Metal passivity as mechanism of metal carcinogenesis: Chromium,nickel, iron,copper, cobalt,platinum, molybdenum

For the transition metals chromium, nickel, iron, copper, cobalt, platinum, and molybdenum, mechanisms of stable bonding in biochemistry (emphasis on carcinogenic mechanisms), chemistry, industrial chemistry, as well as epidemiological, occupational, orthopedic (implant devices) effects related to carcinogenesis, were reviewed. Hypothetically, the propensity to stable bonding (inertness), which ensures the metals’ performance capacity for consumers and industrial application, relates to their carcinogenicity. For chromium, a relationship between industrial/chemical and biological reactivity was noted for the tendency of Cr(III) ions to cause hydrolysis previous to stable bonding, as occurs during anodic passivation, leather tanning, and as indicated in biochemical studies pertaining to a mechanism of DNA condensation, which was suggested as a carcinogenic mechanism.
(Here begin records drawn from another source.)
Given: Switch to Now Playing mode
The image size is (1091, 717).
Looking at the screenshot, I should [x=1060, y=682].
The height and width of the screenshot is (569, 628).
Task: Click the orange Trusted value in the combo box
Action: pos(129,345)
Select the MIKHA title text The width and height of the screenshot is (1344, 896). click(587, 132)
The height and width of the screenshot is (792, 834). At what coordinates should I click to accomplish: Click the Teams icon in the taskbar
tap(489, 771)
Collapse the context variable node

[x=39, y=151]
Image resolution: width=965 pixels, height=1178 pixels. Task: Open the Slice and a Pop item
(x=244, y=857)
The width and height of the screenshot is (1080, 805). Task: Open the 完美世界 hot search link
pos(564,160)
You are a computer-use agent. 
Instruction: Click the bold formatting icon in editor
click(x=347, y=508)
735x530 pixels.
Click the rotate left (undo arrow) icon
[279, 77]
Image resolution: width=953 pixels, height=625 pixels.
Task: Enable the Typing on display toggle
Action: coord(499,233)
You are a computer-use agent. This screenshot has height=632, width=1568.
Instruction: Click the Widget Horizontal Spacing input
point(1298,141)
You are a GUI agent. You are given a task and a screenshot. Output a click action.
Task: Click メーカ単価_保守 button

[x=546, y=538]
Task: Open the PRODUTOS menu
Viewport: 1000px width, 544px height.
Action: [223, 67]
The involvement of metal hydrolysis in both anodic passivation and biochemistry was noted also for nickel, iron, and platinum; the DNA interaction of platinum (cis-platin) is known to depend on hydrolysis. For nickel, issues of potential (V) were found important in both passivation and carcinogenicity. Comparably, the passivity behavior of cobalt and copper was found atypical, and their carcinogenicity yet unclear. Molybdenum, contained in passivated metallic implants, may relate to implant-associated carcinogenesis. Occupational carcinogenic effects were indicated for chromium, nickel, iron, and cobalt as caused by both reactive and passivated metal species. Exposure to acids and chronic respiratory irritation/infection/inflammation in workers were important cofactors in metal carcinogenesis. For wood and leather workers exposed to dust, the assumed presence in dust of metal particles abraded from alloys (sawing or cutting blades) may be a carcinogenic exposure hazard.